[Goal]: Reproduce word for word the lines of the data below, from the line with "Task: Open the Channels tab" up to and including the line with "[x=246, y=430]".

[Dataset records]:
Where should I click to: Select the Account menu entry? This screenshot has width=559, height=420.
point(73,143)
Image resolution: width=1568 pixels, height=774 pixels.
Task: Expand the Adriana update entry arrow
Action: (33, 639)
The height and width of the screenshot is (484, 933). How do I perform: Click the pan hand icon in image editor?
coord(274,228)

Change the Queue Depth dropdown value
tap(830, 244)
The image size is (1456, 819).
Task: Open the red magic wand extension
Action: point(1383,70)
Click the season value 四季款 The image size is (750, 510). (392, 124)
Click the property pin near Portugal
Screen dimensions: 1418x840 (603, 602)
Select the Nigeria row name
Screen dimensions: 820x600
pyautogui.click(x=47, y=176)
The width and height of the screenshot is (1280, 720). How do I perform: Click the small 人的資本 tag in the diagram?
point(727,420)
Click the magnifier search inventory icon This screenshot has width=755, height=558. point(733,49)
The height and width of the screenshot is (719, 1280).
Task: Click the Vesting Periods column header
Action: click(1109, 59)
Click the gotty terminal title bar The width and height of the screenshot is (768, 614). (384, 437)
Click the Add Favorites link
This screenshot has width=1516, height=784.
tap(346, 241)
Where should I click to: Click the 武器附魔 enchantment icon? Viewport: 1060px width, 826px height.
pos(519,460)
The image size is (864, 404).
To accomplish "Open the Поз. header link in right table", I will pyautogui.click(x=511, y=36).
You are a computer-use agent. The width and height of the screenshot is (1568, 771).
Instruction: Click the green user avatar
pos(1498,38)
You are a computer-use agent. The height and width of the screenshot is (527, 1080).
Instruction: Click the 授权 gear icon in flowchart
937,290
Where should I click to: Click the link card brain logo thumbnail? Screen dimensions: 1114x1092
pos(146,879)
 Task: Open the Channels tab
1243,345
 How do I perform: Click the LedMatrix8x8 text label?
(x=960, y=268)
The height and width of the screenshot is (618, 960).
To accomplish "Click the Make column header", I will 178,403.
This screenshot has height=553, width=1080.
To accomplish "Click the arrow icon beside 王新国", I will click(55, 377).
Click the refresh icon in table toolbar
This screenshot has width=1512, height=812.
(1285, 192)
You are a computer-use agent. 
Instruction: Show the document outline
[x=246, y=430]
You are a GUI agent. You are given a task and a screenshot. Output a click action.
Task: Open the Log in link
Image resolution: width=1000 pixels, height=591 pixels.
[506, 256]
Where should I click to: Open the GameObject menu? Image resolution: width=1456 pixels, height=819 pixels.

[Response to this exercise]:
 Task: Open the Channels tab
1243,345
 How do I perform: Click the LedMatrix8x8 text label?
(x=960, y=268)
The height and width of the screenshot is (618, 960).
To accomplish "Click the Make column header", I will 178,403.
This screenshot has height=553, width=1080.
To accomplish "Click the arrow icon beside 王新国", I will click(55, 377).
Click the refresh icon in table toolbar
This screenshot has width=1512, height=812.
(1285, 192)
You are a computer-use agent. 
Instruction: Show the document outline
[x=246, y=430]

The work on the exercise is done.